Time/Life and CBS Paramount present The Odd Couple: Season One starring Jack Klugman and Tony Randall. This was a funny show for its time and the writing still holds true for life today, and why not? Neil Simon is one of the best playwrights of our time.
Simon's The Odd Couple premiered at the Plymouth Theatre in New York City in 1965. It starred Walter Matthau as Oscar Madison and Art Carney as Felix Unger. In 1968, Matthau reprised his role in the film version and Jack Lemmon played the role of Felix.
Klugman and Randall have the same chemistry that Matthau and Lemmon did. That's due in part to the writing of Simon, but also the creative talents of Executive Producer Gary Marshall and Director Jerry Belson, who developed the premise for television. Klugman and Randall starred in the show, but Marshall and Belson were the creative souls that made it into a hit.

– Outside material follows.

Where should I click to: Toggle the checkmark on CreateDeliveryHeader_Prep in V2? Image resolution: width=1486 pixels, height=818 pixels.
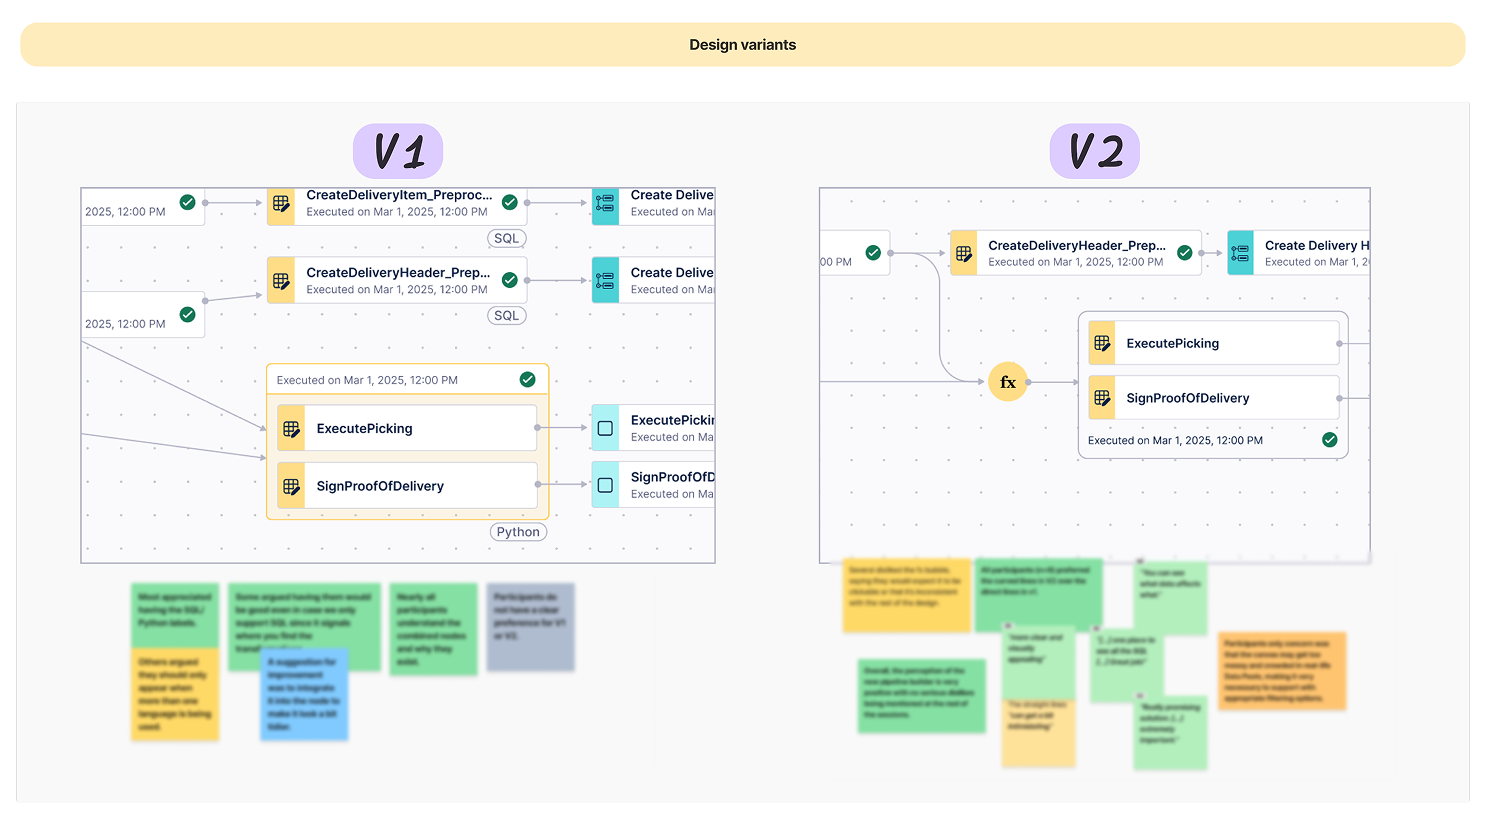point(1186,252)
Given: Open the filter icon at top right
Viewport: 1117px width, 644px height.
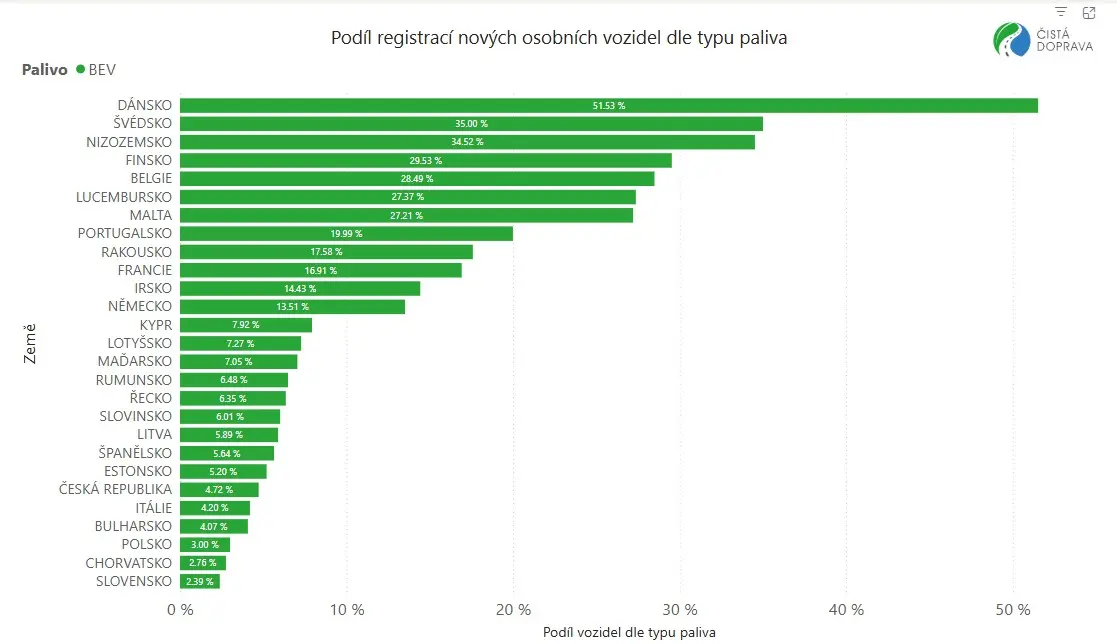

I grew up watching TV in the ‘70s and ‘80s and I remember watching this show. It started out with, "On October 16th, 1965, Felix Unger was asked to remove himself from his place of residence. This request came from his wife." Then the theme music began. Simon's idea of bringing a neat freak into the home of the super slob of the century was bound to create laughter.
The review disc only came with the first episode, "The Laundry Orgy." As the show opens, Oscar scores dates with the Pigeon sisters, two English women – characters from the play – who live upstairs from Oscar and Felix. Unfortunately, Oscar makes the date for Friday, the night of the guys' poker game. Felix, still suffering from his divorce, doesn't really feel right about going on a date and doesn't want to cancel the poker game.

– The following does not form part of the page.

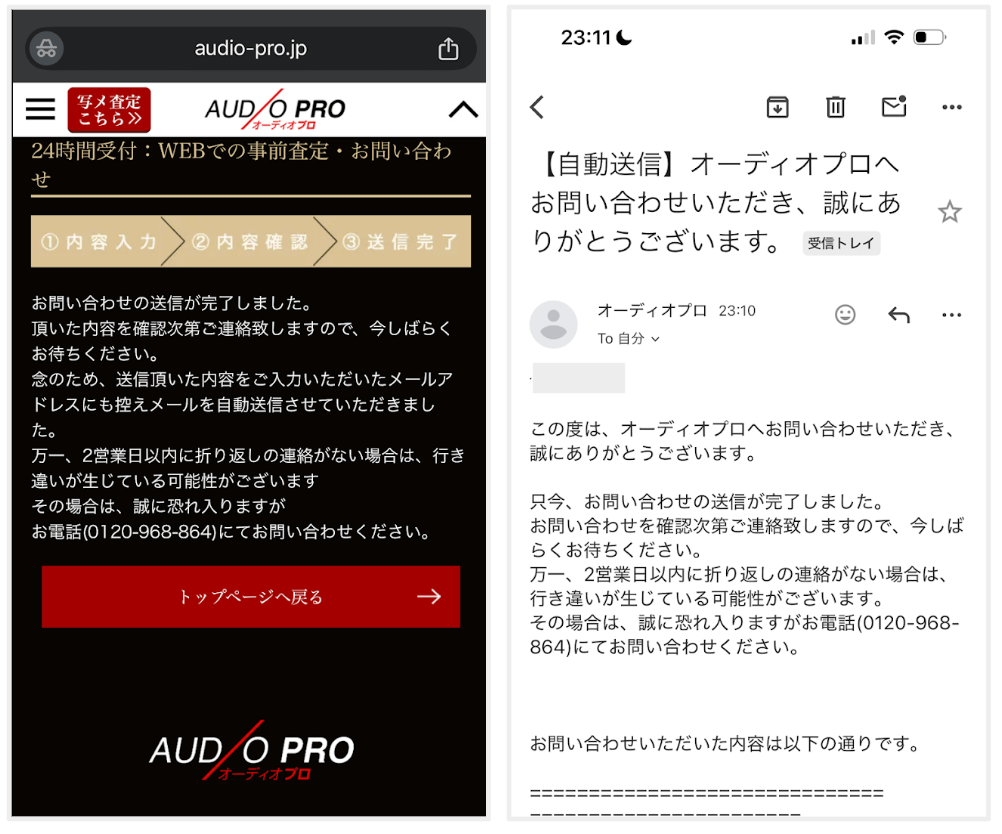Open the hamburger menu on audio-pro.jp
Screen dimensions: 1002x834
click(40, 109)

Instead of telling their friends, all who are married, that they have to cancel the poker game because they have dates, they try to scheme their way into ending the game early. First, Oscar says he feels sick, but that doesn't work. Then he hides a card, "We can't play with only 51 cards… I guess the game is done for tonight." To his dismay, the boys have Felix draw the missing card on a napkin. Finally, citing Felix's allergies, they try and sweat the guys out by turning up the heat.

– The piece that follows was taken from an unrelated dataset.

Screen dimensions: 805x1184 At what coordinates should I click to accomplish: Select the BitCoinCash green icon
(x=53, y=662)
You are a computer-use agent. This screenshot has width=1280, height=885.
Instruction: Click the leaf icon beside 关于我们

When the women finally show up, Felix and Oscar take their dates out – kind of. Instead of spending the evening at home with the two ladies, they take them to the only place a professional photographer and a sportswriter can afford to take dates: the laundry room in the apartment complex. Smooth. As I remember them doing in every episode, Oscar gets mad at Felix, who in turn gets mad at Oscar. Oscar throws Felix out, but then they both say they are sorry and will try to understand how the other sees things. They live happy until next week’s episode.
I found myself laughing at jokes I had heard over two odd decades ago, yet the funniest material was the commentary by Belson and Marshall. Gary Marshall, to put it in the most basic language as possible, is just one funny freakin' guy. I found myself wiping the tears out of my eyes from what he was saying. Belson was funny too, but Marshall had me rolling, especially when he was telling the story of how the network wanted the show to have lyrics to the theme music, stating somewhere in the lyrics that "we’re not homosexuals" as he chants the The Odd Couple theme music. Back then, if older men were living together, they weren't considered roommates, and the network didn't want to imply anything. Wow, how times have changed.
The four-DVD set contains all 24 episodes from the first season. The set has a great collection of Special Features, including audio intros for every episode by Marshall, two other commentaries featuring Marshall and Klugman separately, appearances by Klugman and Randall on The Mike Douglas Show, and Klugman accepting his 1971 Emmy Award.
So, if you’re into ‘70s sitcoms, this is one for the collection. The writing holds up and so does the acting, unlike some programs we see today. If you want to watch a show with some substance, along with some good laughs, The Odd Couple is the answer.